Gerade deshalb glauben wir eben, daß es gut wäre, den unzweifelhaft aus den gleichen Gründen von der Bundesregierung bejahten besonderen Bedarf an Bergarbeiterwohnungen, die eine der Voraussetzungen für die Beseitigung der Lücke in der Kohlenversorgung darstellen, in der bisherigen Weise der Sonderabgabe über den Verbraucher zu decken.
Sie spielten darauf an, daß jetzt bereits eine zwischenzeitliche Leistung des Kohlenbergbaus im Hinblick auf die zu erwartende gesetzliche Fixierung der Abgabe erfolgt sei. Auch das hat nichts mit einem Privatakkord zu tun, sondern ist ausschließlich darauf zurückzuführen, daß in dem jetzt nun einmal notwendigen vertraglichen Ablauf der Einreichung von Preislisten bei der Montanunion mit der Zurückführung dann wieder um 2 DM je Tonne oder 2,60 DM beim Koks ein Zeitintervall überbrückt werden muß, da es ja unmöglich ist, daß im Wege des Aufschlags auf den gegenwärtigen Preis die grundsätzlich von der Bundesregierung bereits beschlossene Wiederaufhebung der Stundung und die volle Wiederinkraftsetzung ab 20. Oktober praktiziert wird. Ich glaube, daß wir auch hier nur wiederum im Interesse des Verbrauchers gehandelt haben. Der hätte nämlich im andern Fall noch zusätzlich zu den zur Zeit 2 DM so lange, bis die gesetzliche Klärung erfolgt ist, 1 DM oder, genau genommen, 0,90 DM zu tragen.

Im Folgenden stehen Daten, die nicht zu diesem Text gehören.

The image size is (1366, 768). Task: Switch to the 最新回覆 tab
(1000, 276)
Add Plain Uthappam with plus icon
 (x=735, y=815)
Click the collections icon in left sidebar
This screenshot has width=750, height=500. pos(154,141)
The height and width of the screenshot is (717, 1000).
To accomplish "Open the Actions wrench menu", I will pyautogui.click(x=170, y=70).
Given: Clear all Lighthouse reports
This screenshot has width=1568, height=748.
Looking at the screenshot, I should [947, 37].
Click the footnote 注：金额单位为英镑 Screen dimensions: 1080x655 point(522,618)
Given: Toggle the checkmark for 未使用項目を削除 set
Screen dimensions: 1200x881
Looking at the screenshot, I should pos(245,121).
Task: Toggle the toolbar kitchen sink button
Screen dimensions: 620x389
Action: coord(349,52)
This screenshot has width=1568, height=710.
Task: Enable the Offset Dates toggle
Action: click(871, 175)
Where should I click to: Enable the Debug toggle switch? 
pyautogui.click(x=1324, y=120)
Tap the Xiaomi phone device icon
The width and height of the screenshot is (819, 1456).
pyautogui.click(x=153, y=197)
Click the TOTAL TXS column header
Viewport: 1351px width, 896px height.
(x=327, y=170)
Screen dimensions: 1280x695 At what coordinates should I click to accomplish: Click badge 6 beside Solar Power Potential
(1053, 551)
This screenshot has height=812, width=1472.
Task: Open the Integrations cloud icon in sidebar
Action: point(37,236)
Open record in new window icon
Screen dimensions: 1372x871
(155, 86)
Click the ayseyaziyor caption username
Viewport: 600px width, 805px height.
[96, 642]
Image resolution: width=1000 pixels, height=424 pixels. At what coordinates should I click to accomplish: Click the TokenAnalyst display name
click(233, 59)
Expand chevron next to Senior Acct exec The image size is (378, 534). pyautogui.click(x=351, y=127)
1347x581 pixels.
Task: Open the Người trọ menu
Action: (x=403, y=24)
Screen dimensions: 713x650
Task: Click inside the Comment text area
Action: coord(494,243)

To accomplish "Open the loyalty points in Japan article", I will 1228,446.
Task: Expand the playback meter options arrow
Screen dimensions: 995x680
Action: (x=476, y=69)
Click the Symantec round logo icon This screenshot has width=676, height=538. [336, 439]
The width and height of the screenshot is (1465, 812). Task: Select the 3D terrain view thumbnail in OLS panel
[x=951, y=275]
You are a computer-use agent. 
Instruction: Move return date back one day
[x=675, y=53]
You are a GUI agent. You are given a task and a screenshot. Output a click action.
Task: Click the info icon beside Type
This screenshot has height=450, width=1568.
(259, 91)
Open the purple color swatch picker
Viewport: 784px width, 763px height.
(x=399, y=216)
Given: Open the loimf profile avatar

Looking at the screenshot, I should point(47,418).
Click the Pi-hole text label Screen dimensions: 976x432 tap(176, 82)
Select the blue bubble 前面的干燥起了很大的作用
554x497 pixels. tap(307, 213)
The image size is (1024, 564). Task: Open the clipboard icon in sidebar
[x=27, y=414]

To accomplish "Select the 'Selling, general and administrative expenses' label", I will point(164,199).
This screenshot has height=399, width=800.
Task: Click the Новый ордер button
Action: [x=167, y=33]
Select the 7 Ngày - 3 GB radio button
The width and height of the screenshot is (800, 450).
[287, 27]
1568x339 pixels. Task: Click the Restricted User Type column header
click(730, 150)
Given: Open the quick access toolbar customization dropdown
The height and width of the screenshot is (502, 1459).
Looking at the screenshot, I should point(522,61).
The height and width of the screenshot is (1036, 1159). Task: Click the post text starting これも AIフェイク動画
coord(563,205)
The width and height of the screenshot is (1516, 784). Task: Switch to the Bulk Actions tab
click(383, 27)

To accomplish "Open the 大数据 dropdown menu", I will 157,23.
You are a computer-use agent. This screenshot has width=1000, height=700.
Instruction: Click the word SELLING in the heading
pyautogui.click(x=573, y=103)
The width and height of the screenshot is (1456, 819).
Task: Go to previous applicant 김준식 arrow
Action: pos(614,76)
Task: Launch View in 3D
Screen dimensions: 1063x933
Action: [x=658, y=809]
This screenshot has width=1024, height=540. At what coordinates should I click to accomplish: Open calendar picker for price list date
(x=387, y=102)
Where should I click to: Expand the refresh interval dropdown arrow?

Gestatten Sie mir zum Schluß noch eine Berner-kung. Ich bin ansonsten wirklich bemüht gewesen, Ihre Argumente sehr ernst zu prüfen und auch ernst zu nehmen. Aber, Herr Kollege Deist, wenn einwandfrei feststeht, daß in der Bundesrepublik — unter sämtlichen bergbautreibenden Ländern in Europa — bei weitern das meiste geschehen ist, um die Bergarbeiter mit Wohnungen zu versorgen, wenn wir da bei weitem an der Spitze stehen und wenn wir obendrein auch im allgemeinen Wohnungsbau und im sozialen Wohnungsbau bei weitem an der Spitze aller Länder stehen, Gott sei Dank stehen, dann, glaube ich, ist wohl der Vorwurf der Konzeptionslosigkeit einer solchen Wohnungsbaupolitik nicht berechtigt.
Im Gegenteil, ich darf Ihnen versichern, wir werden in derselben Weise fortfahren, damit wir nach unserer Konzeption weiterhin an der Spitze der Leistungen bleiben.